### Document extract:
══════

Is Converting Offices To MOBs A Prescription For Success?

With a high demand for medical office space and an oversupply of traditional office space, why aren’t more offices being turned into MOBs?

America is oversupplied with office space, a good percentage of it functionally obsolete and destined to be torn down or converted to residential or other uses. Thanks to the pandemic, the office vacancy rate reached nearly 20% in March 2024, according to CoStar, and 44% of offices appeared to have negative equity, or property values less than their loan balances owed, according to researchers at the University of Southern California, Northwestern University, Columbia University and Stanford University.

Meanwhile, the medical office vacancy rate is about 7%, according to PwC and the Urban Land Institute, with growing demand driven by the country’s aging population, while costs to build new medical office buildings have soared to $500 per square foot, compared with $100 per square foot for renovation.

Given this, converting some office buildings to medical office space seems to be just what the doctor ordered. Unfortunately, not just any vacant or mostly vacant office building is a viable candidate for conversion.

MOBs: A Cycle Of Retrofits Followed By Ground-Up Construction

As major teaching hospitals like RUSH University System for Health planted their flag in the suburbs to be closer to patients in the late 1990s and early 2000s, we saw a trend of doctors outgrowing their space in hospitals and seeking suburban offices to set up shop. A spate of retrofitting older offices for that purpose was followed by more ground-up construction between about 2008-2020.

══════

### Entries supplied:
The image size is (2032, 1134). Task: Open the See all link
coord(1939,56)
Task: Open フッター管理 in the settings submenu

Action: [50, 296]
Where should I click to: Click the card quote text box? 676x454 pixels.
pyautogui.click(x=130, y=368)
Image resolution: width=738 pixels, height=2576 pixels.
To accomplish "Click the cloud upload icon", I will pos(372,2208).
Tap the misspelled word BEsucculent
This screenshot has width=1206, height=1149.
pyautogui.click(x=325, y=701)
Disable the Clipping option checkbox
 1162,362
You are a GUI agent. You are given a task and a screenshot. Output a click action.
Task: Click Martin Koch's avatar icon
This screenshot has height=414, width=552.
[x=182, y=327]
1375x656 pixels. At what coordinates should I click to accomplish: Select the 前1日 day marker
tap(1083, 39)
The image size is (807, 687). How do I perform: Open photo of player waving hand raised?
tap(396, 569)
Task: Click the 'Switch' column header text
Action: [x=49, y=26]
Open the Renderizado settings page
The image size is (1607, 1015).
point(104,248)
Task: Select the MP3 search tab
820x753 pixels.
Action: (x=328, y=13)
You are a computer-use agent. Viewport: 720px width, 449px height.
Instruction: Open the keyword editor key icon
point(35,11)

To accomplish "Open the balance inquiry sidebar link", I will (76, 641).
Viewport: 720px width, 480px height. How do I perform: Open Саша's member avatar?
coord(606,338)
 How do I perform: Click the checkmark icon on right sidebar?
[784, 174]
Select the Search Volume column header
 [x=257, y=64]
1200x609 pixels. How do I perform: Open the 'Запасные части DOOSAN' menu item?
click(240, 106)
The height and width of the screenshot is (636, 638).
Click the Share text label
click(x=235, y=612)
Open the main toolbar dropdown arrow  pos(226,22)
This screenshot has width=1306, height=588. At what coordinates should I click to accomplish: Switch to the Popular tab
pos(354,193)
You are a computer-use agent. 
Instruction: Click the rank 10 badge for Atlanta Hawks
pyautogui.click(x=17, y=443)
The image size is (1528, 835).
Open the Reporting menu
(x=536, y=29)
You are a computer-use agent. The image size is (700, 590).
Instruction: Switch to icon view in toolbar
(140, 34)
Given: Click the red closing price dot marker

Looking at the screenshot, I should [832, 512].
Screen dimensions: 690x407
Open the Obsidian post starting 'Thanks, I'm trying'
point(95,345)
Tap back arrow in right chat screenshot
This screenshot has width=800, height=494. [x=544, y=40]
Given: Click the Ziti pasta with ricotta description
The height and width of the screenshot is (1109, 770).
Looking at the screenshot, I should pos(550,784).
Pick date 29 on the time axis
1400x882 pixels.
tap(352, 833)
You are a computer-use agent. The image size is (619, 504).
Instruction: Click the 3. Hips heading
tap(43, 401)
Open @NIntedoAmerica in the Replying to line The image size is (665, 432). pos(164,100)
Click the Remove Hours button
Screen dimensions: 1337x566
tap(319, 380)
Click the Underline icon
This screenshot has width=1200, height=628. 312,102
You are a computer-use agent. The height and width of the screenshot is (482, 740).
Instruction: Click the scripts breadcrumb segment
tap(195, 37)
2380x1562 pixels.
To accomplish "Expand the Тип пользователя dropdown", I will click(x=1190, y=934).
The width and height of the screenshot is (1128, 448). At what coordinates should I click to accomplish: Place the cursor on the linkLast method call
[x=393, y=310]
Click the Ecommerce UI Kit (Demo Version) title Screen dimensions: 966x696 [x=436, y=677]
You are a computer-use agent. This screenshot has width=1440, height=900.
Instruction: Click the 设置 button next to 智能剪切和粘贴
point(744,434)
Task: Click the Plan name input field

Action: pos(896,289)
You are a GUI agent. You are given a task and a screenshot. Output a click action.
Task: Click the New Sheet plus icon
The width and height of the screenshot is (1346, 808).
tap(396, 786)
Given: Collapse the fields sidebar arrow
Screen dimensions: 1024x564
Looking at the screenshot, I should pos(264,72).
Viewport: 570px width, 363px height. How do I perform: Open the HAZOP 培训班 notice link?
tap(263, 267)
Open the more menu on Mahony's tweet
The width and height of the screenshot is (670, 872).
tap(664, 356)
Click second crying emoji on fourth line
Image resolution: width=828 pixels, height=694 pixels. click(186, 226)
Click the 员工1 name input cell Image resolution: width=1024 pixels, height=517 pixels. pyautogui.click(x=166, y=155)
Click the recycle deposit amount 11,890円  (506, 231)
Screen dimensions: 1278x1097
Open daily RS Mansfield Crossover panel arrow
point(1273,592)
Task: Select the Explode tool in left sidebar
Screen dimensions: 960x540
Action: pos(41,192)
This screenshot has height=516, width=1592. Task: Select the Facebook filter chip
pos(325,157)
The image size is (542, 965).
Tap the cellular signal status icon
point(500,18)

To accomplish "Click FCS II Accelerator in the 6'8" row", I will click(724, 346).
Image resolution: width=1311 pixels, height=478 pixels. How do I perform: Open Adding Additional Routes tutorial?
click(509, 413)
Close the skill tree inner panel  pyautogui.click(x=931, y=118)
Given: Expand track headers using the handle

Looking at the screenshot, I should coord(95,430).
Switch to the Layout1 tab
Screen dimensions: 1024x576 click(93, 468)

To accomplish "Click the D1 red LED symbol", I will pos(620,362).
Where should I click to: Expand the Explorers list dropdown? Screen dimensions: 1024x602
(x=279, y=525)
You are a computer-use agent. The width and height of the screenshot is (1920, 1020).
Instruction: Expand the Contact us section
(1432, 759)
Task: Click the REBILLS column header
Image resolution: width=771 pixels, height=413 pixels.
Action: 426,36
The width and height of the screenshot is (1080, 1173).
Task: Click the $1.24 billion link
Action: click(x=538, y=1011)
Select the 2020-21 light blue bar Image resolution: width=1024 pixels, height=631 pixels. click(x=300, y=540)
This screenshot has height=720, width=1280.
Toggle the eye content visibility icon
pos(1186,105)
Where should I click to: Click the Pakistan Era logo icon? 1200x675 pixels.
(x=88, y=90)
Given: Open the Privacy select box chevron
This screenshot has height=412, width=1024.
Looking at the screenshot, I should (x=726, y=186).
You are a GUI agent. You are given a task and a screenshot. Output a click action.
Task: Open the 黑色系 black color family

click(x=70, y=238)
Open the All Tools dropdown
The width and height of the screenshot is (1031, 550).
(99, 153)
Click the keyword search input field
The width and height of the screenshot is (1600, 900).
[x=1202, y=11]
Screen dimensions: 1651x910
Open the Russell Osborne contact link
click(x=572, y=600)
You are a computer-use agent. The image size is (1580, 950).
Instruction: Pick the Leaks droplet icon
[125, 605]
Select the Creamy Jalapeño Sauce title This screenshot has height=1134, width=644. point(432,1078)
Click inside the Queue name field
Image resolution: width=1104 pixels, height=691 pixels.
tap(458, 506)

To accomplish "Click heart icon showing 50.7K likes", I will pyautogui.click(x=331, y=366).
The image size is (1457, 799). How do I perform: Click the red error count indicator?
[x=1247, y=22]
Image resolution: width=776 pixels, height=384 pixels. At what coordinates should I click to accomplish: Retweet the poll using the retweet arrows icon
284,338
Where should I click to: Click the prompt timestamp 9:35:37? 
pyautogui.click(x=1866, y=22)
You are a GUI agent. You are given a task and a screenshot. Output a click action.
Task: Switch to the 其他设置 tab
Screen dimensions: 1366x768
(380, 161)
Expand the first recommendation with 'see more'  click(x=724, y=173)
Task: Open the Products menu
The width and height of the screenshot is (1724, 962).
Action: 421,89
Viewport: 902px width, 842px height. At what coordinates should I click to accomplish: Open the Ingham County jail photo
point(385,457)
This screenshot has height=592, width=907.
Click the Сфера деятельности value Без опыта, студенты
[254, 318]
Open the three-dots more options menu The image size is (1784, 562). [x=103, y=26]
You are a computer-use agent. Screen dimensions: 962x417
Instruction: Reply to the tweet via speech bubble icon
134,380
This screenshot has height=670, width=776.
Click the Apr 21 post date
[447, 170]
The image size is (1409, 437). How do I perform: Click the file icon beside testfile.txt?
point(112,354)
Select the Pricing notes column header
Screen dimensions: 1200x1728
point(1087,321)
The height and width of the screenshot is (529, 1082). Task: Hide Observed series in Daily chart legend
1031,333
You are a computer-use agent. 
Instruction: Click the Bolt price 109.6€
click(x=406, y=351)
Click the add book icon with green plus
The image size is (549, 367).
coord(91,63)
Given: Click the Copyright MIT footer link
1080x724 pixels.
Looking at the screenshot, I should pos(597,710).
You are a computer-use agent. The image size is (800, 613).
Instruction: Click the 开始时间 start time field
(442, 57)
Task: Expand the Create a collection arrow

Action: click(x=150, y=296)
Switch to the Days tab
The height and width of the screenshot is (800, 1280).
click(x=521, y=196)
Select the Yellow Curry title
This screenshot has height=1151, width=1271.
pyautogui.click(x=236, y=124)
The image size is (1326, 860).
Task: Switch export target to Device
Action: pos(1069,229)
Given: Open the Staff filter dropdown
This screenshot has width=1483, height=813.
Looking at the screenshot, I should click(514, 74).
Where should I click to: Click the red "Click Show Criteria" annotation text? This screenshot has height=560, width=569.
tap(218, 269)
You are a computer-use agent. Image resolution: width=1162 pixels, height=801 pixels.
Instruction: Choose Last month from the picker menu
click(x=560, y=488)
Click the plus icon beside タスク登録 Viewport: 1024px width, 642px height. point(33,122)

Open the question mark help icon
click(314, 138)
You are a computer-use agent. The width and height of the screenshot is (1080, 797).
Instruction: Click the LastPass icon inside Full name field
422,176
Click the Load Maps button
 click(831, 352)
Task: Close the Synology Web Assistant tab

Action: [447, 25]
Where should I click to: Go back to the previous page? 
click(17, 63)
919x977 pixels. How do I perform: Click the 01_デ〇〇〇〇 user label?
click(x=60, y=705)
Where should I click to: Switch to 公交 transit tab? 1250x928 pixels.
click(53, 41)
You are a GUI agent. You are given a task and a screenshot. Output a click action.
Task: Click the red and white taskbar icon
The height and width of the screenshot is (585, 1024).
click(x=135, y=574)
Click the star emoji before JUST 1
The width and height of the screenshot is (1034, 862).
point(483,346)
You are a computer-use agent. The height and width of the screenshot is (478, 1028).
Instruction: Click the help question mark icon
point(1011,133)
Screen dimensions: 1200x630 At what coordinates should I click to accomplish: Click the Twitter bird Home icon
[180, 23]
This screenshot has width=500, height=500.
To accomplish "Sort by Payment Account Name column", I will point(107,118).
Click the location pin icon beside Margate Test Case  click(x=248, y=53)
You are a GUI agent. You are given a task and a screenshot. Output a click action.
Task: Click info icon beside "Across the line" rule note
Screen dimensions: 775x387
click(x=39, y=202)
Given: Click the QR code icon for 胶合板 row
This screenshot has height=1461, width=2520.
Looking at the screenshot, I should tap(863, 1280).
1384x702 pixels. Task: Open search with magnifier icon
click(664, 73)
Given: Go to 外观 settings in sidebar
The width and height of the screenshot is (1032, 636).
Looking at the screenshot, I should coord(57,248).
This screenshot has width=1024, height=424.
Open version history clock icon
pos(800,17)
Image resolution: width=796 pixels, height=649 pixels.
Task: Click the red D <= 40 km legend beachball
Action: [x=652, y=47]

══════

### Requirement 1:
Quote the article on office-to-MOB conversions from "Meanwhile, the medical" up to and including "foot for renovation.".
### Requirement 2:
Condense the paragraph in the article on office-to-MOB conversions that begins "Meanwhile, the medical office vacancy rate" while keeping its main facts.
### Requirement 3:
Carry on the article on office-to-MOB conversions from its final sentence.
The data have no connection to the article on office-to-MOB conversions.

### Written response 1:
Meanwhile, the medical office vacancy rate is about 7%, according to PwC and the Urban Land Institute, with growing demand driven by the country’s aging population, while costs to build new medical office buildings have soared to $500 per square foot, compared with $100 per square foot for renovation.

### Written response 2:
Medical office vacancy stands at about 7%, according to PwC and the Urban Land Institute, and an aging population is driving demand higher. Building new medical office buildings now costs $500 per square foot, compared with $100 per square foot for renovation.

### Written response 3:
Within the past 18 months, however, rising costs for land, materials, labor and capital has meant almost nothing is being built new. Projects coming online now were greenlit two years ago. This is playing out as obsolete office buildings — particularly in suburban locations — are struggling with high vacancy. For those that can be acquired well below replacement cost, conversion to medical office space is still a sound investment.

Some office-to-MOB renovations will depend on the practices that will be in the building. For example, for any imaging center that takes X-rays, lead is needed in the walls so radiation can’t penetrate them. MRI machines typically must be on a slab, on the ground floor, or the floor will need to be structurally reinforced. And any services that involve the use of a gurney require wide elevators; most ‘70s- and ‘80s-era office buildings don’t have them.

The Big Three: Consumer Appeal, Mechanicals, Parking

Beyond that, whether an office building is a good candidate for conversion depends on three major factors: the “retail”-like character of the building, including “curb appeal,” visibility and access; sufficient building mechanics; and ample parking.

1. Retail-Like Appeal, Visibility And Access

As the healthcare industry has become more competitive, the ability to attract and retain patients has become increasingly important. In a recent McKinsey survey, 90% of healthcare provider executives named “customer centricity” as a top priority. Healthcare providers of all kinds are studying retail, tech and other consumer sectors for ideas, as McKinsey notes.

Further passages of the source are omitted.